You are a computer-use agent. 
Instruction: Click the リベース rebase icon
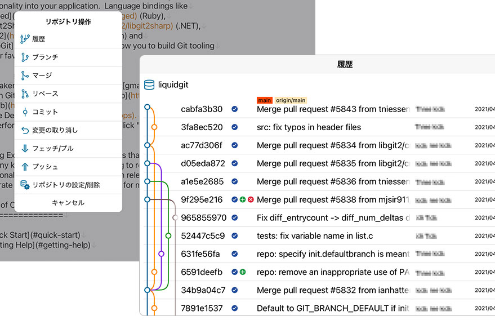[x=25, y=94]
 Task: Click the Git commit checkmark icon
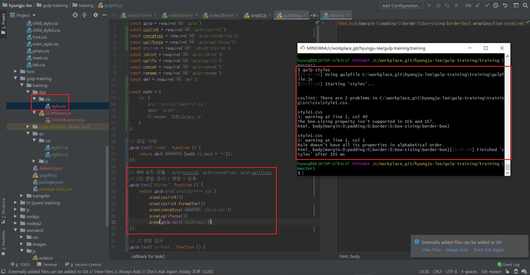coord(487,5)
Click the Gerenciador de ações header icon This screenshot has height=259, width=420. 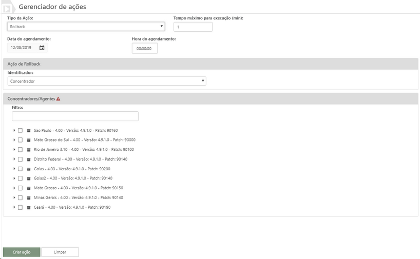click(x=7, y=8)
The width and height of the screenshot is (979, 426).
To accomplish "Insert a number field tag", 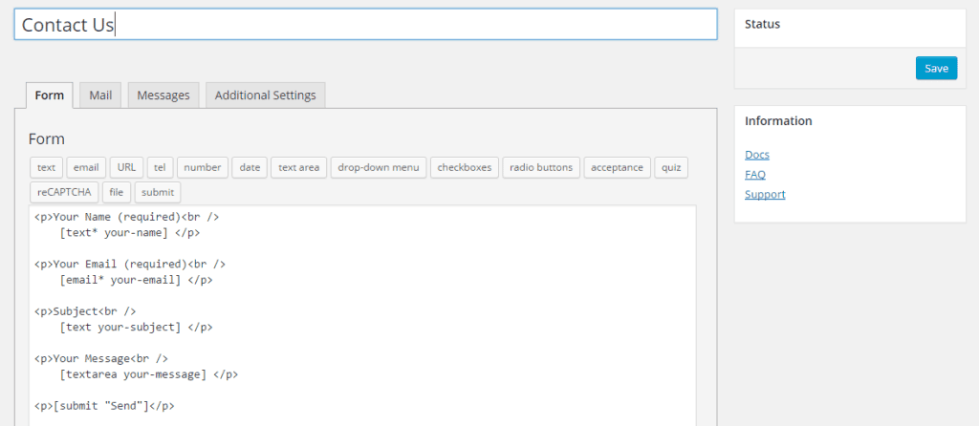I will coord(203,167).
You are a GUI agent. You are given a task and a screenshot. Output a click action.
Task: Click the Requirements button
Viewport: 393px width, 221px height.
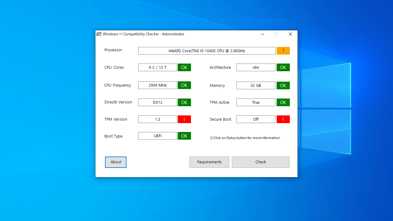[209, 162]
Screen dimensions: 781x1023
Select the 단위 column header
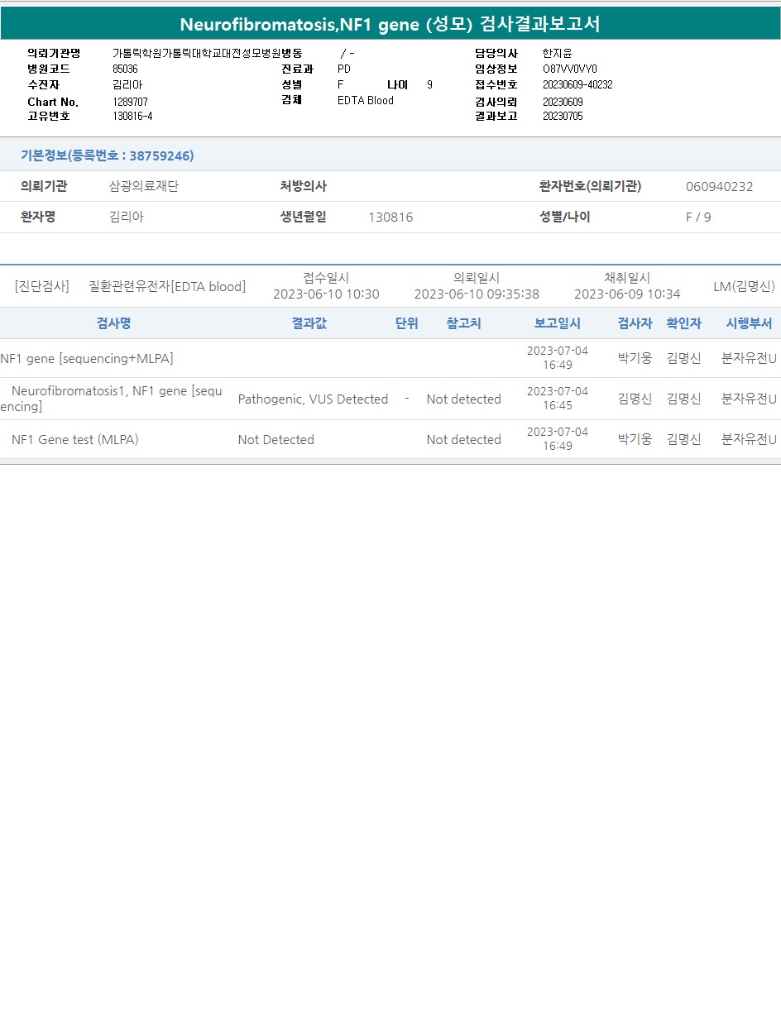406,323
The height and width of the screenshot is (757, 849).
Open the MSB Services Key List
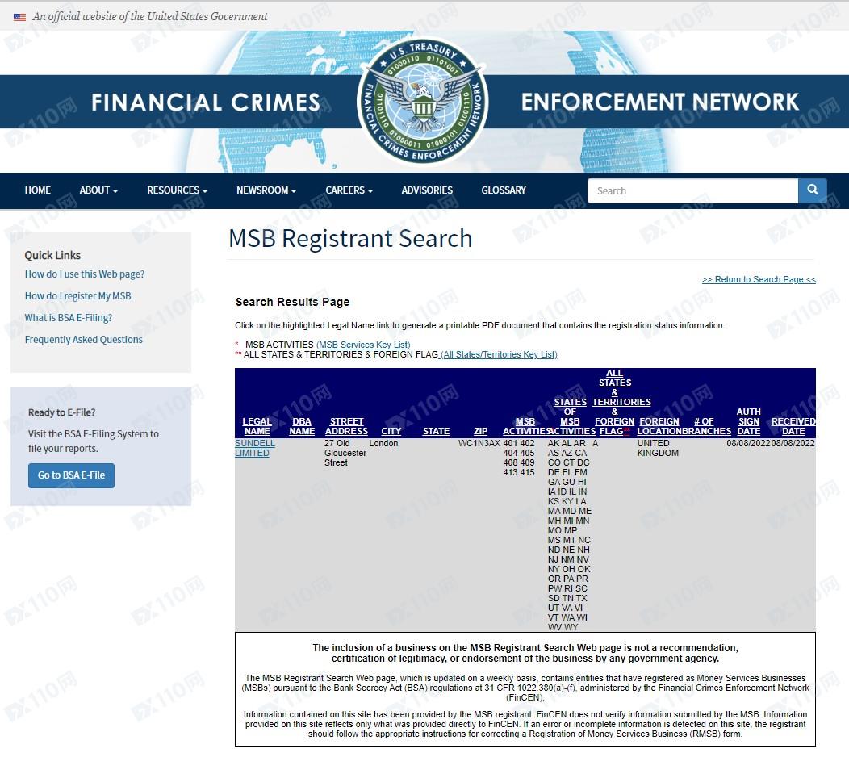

*Work instructions*.
Tally the lines of the data that contain the string "agent" and report the total alone.

*Solution for this exercise*.
2